(Adnkronos) – Oltre a lividi e cicatrici, episodi ripetuti di violenza provocano sul corpo femminile alterazioni comportamentali e neuronali. In particolare, causano un deterioramento dell’ippocampo, un’area coinvolta in modo cruciale nei processi cognitivi come la memoria, l’apprendimento di nuove informazioni e nei meccanismi della navigazione, ma anche nella regolazione dell’umore e delle emozioni. Lo dimostra uno studio condotto su un modello animale da un team internazionale di ricerca guidato dall’Università di Padova, in collaborazione con la Johns Hopkins University di Baltimora, nel corso progetto europeo Pink (Marie Skłodowska-Curie Actions), e pubblicato sulla rivista ‘iScience’.

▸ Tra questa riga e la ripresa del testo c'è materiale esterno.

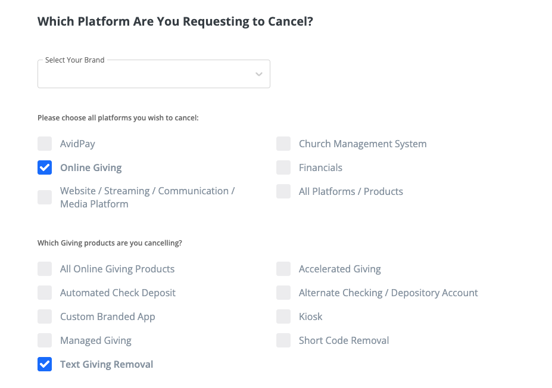Select the Accelerated Giving checkbox

[283, 269]
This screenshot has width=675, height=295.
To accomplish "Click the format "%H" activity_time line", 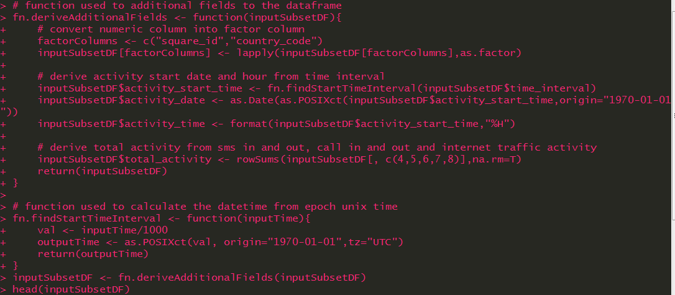I will (x=277, y=124).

Lo ricerca ha evidenziato come, a seguito di attacchi violenti e reiterati, l’organismo femminile mostri una drastica riduzione della formazione di nuove cellule neuronali nell’ippocampo, e possibilmente in altre aree del cervello, accompagnata da un aumento della morte delle cellule neuronali. Secondo Jacopo Agrimi, del Dipartimento di Scienze biomediche dell’università di Padova e primo autore della ricerca, e i colleghi, i soggetti sottoposti nell’esperimento a violenza psicologica e fisica sviluppano nel tempo comportamenti di tipo ansioso-depressivo, a cui è associata una drastica riduzione di uno dei sottotipi dei recettori degli estrogeni, ovvero i cosiddetti recettori beta.
“Con l’aiuto dei colleghi neuroscienziati del Cnr Marco Brondi e Claudia Lodovichi, attraverso studi preclinici, abbiamo dimostrato l’effettiva esistenza di un nesso causale tra la mancanza di questo tipo di recettori per gli estrogeni e lo sviluppo di anomalie del comportamento – spiega Agrimi -. Abbiamo poi esaminato lo stato di una proteina chiamata brain-derived neurotrophic factor (Bdnf), fondamentale per la crescita, lo sviluppo e il mantenimento della struttura e funzionalità delle cellule nervose adulte; nell’essere umano, i livelli normali di Bdnf sono essenziali per il controllo dell’umore, per mantenere le capacità cognitive, e per reagire a diverse forme di stress. Non sorprende aver riscontrato che mimare la violenza tra partner in modelli sperimentali animali porta a una riduzione nell’ippocampo anche di questo fattore, il Bdnf. Questa eventualità potrebbe spiegare ancor meglio perché donne vittime di violenza domestica possano sviluppare nel tempo gravi patologie psichiatriche e neurologiche”.
Fino ad oggi – ricordano i ricercatori – pochi studi sperimentali hanno affrontato il problema di quali possano essere le conseguenze strutturali di una ripetuta violenza fisica e psicologica, esercitata ad esempio da un partner, sul sistema nervoso centrale femminile. Se infatti, in molti modelli sperimentali, è stato valutato l’impatto dello stress imposto da un maschio su un altro maschio, la violenza maschile su una donna sembrerebbe avere conseguenze diverse e molto più profonde. Questo studio ha esaminato per la prima volta le ripercussioni che possono derivare in specifiche aree del cervello femminilee del possibile abbattimento di meccanismi fisiologici di protezione che salvaguardano il mantenimento e quindi la funzionalità delle sue cellule.
“Restano ancora da validare le evidenze ottenute nel modello sperimentale sull’essere umano e valutare le conseguenze ‘strutturali’ a lungo termine della violenza domestica – concludono Marco Dal Maschio e Nazareno Paolocci, ultimi autori dello studio – Nello specifico, resta da spiegare da un punto di vista meccanicistico come questa forma di violenza reiterata aumenti nelle donne, tra molte altre condizioni di malattia, il rischio di contrarre varie forme di tumore, malattie cardiovascolari e neurodegenerative. L’università di Padova è impegnata fortemente anche su questo fronte, in concerto con altre strutture all’avanguardia nel trattamento delle donne che hanno subito violenza come il centro antiviolenza dell’ospedale Policlinico di Milano”.
Sull’onda di questi risultati, la professoressa Gaya Spolverato, del Dipartimento di scienze chirurgiche, oncologiche e gastroenterologiche e delegata alle Politiche per le pari opportunità di UniPD (nonché co-autrice dello studio), ha dato l’avvio ad un nuovo filone di ricerca sperimentale incentrato sui meccanismi che potrebbero legare la violenza domestica reiterata ad una maggiore incidenza di alcune forme tumorali.